_Exercise:_ Repeat the data exactly, so that every line matches the original.

Collected data entries
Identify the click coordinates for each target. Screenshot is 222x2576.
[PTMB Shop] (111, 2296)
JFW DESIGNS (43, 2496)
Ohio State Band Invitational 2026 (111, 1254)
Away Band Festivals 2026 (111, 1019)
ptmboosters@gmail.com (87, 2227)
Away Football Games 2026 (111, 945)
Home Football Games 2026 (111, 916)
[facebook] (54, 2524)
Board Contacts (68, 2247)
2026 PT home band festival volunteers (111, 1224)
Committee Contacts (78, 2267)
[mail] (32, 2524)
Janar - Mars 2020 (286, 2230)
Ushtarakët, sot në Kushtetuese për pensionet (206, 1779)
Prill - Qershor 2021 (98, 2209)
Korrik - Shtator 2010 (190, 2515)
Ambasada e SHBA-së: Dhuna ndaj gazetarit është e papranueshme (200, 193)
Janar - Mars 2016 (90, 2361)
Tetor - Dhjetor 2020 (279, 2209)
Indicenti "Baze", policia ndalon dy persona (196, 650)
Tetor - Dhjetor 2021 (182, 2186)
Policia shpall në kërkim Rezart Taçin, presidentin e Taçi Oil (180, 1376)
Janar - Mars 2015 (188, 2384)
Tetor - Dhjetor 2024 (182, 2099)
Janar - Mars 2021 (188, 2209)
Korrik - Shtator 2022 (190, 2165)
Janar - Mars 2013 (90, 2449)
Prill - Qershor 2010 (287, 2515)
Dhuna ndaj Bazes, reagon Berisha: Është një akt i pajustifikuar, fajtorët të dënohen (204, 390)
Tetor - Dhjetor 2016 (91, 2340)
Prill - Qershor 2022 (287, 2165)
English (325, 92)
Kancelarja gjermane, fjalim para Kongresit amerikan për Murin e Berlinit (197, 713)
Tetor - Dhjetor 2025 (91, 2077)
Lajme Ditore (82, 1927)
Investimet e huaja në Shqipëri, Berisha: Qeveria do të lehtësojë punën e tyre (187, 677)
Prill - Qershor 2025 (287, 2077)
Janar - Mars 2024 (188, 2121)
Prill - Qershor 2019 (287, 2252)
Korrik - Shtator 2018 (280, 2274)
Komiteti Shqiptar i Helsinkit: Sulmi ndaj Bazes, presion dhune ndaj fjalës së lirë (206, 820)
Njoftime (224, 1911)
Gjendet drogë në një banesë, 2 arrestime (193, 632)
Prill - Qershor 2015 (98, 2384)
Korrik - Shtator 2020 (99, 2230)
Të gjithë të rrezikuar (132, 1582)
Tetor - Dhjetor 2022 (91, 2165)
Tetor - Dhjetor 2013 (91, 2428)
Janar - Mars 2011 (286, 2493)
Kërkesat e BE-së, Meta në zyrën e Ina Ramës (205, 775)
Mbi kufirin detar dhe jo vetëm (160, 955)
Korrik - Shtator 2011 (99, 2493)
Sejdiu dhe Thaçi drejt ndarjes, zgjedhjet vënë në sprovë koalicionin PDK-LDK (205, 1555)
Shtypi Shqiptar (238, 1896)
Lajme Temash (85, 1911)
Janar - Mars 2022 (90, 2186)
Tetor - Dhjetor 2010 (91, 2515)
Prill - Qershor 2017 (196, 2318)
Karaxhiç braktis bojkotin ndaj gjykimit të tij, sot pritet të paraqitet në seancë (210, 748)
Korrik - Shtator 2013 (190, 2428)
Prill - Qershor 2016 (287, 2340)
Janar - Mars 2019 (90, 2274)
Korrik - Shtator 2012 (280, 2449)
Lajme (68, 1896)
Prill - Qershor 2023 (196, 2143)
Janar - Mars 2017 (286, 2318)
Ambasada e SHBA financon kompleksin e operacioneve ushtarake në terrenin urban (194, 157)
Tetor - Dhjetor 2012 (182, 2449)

_Exercise solution:_
Identify the click coordinates for each target. Screenshot is 222x2576.
[PTMB Shop] (111, 2296)
JFW DESIGNS (43, 2496)
Ohio State Band Invitational 2026 (111, 1254)
Away Band Festivals 2026 (111, 1019)
ptmboosters@gmail.com (87, 2227)
Away Football Games 2026 (111, 945)
Home Football Games 2026 (111, 916)
[facebook] (54, 2524)
Board Contacts (68, 2247)
2026 PT home band festival volunteers (111, 1224)
Committee Contacts (78, 2267)
[mail] (32, 2524)
Janar - Mars 2020 (286, 2230)
Ushtarakët, sot në Kushtetuese për pensionet (206, 1779)
Prill - Qershor 2021 (98, 2209)
Korrik - Shtator 2010 (190, 2515)
Ambasada e SHBA-së: Dhuna ndaj gazetarit është e papranueshme (200, 193)
Janar - Mars 2016 (90, 2361)
Tetor - Dhjetor 2020 (279, 2209)
Indicenti "Baze", policia ndalon dy persona (196, 650)
Tetor - Dhjetor 2021 (182, 2186)
Policia shpall në kërkim Rezart Taçin, presidentin e Taçi Oil (180, 1376)
Janar - Mars 2015 (188, 2384)
Tetor - Dhjetor 2024 (182, 2099)
Janar - Mars 2021 (188, 2209)
Korrik - Shtator 2022 (190, 2165)
Janar - Mars 2013 (90, 2449)
Prill - Qershor 2010 (287, 2515)
Dhuna ndaj Bazes, reagon Berisha: Është një akt i pajustifikuar, fajtorët të dënohen (204, 390)
Tetor - Dhjetor 2016 (91, 2340)
Prill - Qershor 2022 (287, 2165)
English (325, 92)
Kancelarja gjermane, fjalim para Kongresit amerikan për Murin e Berlinit (197, 713)
Tetor - Dhjetor 2025 (91, 2077)
Lajme Ditore (82, 1927)
Investimet e huaja në Shqipëri, Berisha: Qeveria do të lehtësojë punën e tyre (187, 677)
Prill - Qershor 2025 (287, 2077)
Janar - Mars 2024 (188, 2121)
Prill - Qershor 2019 (287, 2252)
Korrik - Shtator 2018 (280, 2274)
Komiteti Shqiptar i Helsinkit: Sulmi ndaj Bazes, presion dhune ndaj fjalës së lirë (206, 820)
Njoftime (224, 1911)
Gjendet drogë në një banesë, 2 arrestime (193, 632)
Prill - Qershor 2015 (98, 2384)
Korrik - Shtator 2020 (99, 2230)
Të gjithë të rrezikuar (132, 1582)
Tetor - Dhjetor 2022 (91, 2165)
Tetor - Dhjetor 2013 (91, 2428)
Janar - Mars 2011 (286, 2493)
Kërkesat e BE-së, Meta në zyrën e Ina Ramës (205, 775)
Mbi kufirin detar dhe jo vetëm (160, 955)
Korrik - Shtator 2011 (99, 2493)
Sejdiu dhe Thaçi drejt ndarjes, zgjedhjet vënë në sprovë koalicionin PDK-LDK (205, 1555)
Shtypi Shqiptar (238, 1896)
Lajme Temash (85, 1911)
Janar - Mars 2022 (90, 2186)
Tetor - Dhjetor 2010 (91, 2515)
Prill - Qershor 2017 (196, 2318)
Karaxhiç braktis bojkotin ndaj gjykimit të tij, sot pritet të paraqitet në seancë (210, 748)
Korrik - Shtator 2013 (190, 2428)
Prill - Qershor 2016 (287, 2340)
Janar - Mars 2019 (90, 2274)
Korrik - Shtator 2012 (280, 2449)
Lajme (68, 1896)
Prill - Qershor 2023 (196, 2143)
Janar - Mars 2017 (286, 2318)
Ambasada e SHBA financon kompleksin e operacioneve ushtarake në terrenin urban (194, 157)
Tetor - Dhjetor 2012 (182, 2449)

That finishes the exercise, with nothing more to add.